Many dimensions of audio, analog and digital, are represented at PM, which wraps up Friday evening — broadcasters (“I’m here to learn”), podcasters (naturally, the biggest group), public radio leaders (many of them speaking on panels), data companies, and podcast network leaders.

We have spoken to solo podcasters hoping to make a splash, established creators here to network, and representatives of non-profit organizations exploring how podcasting might advance their missions. There is a tantalizing spirit in the air which combines the growing institutional quality of podcasting with the starry-eyed hopefulness of a new and still largely unexplored media category.

At least seven established companies used the gravitational force of Podcast Movement to launch strategic announcements:

  • AdsWizz partnered with National Public Media (NPM) to create a podcast-specific advertising marketplace. The announcement (covered here on RAIN News) was rather threadbare, and we learned from representatives of both companies attending PM that more details about market participants would be forthcoming.
  • Audible launched a subscription tier called Channels, which will contain original and externally produced content. Existing Audible subscribers get Channels at no extra charge, as new members have the option of buying into Channels by itself for $5/month. That announcement came before Eric Nuzum (Audible SVP, Original Content Development) took the stage here in Chicago.
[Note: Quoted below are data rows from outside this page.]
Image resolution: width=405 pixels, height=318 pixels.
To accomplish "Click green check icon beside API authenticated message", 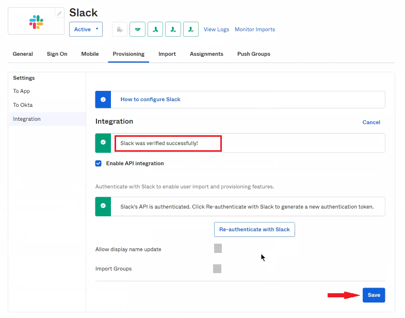I will coord(103,206).
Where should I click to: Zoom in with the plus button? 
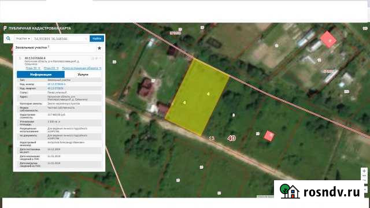click(364, 171)
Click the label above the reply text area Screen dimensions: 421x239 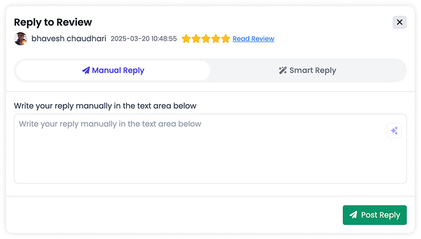point(105,105)
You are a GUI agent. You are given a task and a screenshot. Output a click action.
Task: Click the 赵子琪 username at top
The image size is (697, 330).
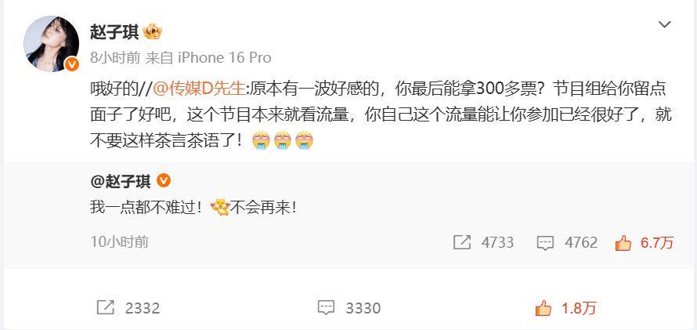pos(114,32)
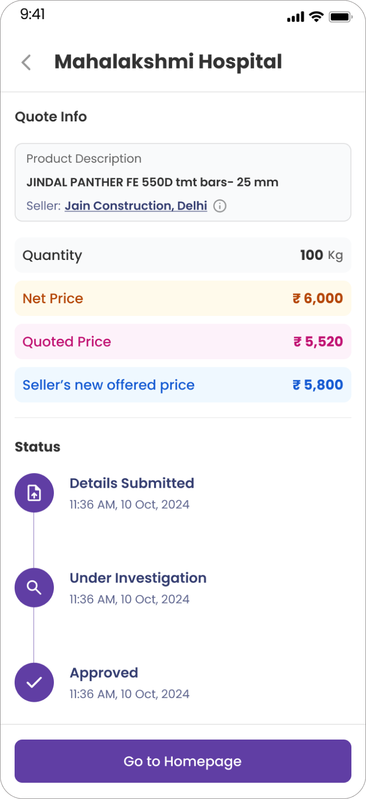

In the spotlight he fleshed out the vision of Audible Originals, a newly formalized production venture with 40 new shows in development.
  • Veteran podcast host Libsyn has acquired a distribution link to iHeartRadio, where any Libsyn-hosted program can opt in to stream on iHeart, which has 85-million registered users.
  • Another deeply experienced podcast host, Blubrry, joined up with tech provider StreamGuys to revive a podcast streaming initiative called Podcast2Radio, first launched last December with Live365, mere weeks before Live365 was caught in the undertow of the CRB’s rate decision and sank beneath the turbulent waves which resulted. Over the fine Americana cuisine of Howells & Hood, a short walk over the Chicago River from the conference venue, Blubrry CEO Todd Cochrane described to RAIN News the suddenness of Live365’s demise, and his decision to refund all the sign-up fees he had received for the first version of Podcast2Radio. He is glad for the second chance to execute this strategy.

The exhibit floor of Podcast Movement is populated by 45 presenters in various stages of enterprise. Audio equipment vendor Shure is there, demonstrating a microphone-tablet combination that puts mobile recording and editing in any podcaster’s rig. Also on the production side, Ringr is exhibiting its remarkable technology that enables high-quality recording of remote guest interviews through a VOIP app which records each side of the conversation separately and stitches them into one file in the cloud. An app we had never heard of called Otto Radio is a deeply evolved streaming product that seems to be a stealth play reminiscent of Swell, a sort of Pandora-for-podcasts which was acquired by Apple — except Otto might have more interesting technology and features under the hood.

The exhibitor list is HERE — scroll down below the well-known sponsors and click into the websites for a sense of the podcast-related startup culture that’s happening now.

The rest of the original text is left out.